◆ Task to carry out: Which lines of the data below contain "target"? Please show them all.

◆ Records for this exercise:
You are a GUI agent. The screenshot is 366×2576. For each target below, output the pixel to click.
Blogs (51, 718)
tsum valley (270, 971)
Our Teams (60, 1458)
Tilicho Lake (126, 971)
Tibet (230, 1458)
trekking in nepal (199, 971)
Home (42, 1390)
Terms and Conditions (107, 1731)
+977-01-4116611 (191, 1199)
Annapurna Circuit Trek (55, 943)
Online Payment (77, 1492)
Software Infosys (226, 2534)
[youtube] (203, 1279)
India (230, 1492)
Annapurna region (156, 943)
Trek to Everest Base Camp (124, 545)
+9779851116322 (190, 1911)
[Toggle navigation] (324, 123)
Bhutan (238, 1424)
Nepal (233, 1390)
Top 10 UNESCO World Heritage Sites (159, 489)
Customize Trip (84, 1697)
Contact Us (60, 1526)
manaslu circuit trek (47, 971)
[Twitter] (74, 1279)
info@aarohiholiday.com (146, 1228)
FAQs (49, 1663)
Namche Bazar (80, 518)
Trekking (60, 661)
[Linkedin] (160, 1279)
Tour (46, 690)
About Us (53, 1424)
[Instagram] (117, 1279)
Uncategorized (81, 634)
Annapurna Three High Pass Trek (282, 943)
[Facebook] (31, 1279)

--

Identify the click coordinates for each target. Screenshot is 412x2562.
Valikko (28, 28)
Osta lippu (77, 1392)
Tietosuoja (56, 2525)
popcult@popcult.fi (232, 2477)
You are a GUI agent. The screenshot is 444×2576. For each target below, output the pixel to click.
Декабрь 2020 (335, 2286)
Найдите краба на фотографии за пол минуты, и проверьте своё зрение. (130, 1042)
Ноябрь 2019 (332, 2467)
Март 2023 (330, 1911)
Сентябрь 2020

◆ Result of this exercise:
You are a GUI agent. The screenshot is 366×2576. For each target below, output the pixel to click.
Identify the click coordinates for each target. Screenshot is 412x2562.
You are a GUI agent. The screenshot is 444×2576. For each target below, output the pixel to click.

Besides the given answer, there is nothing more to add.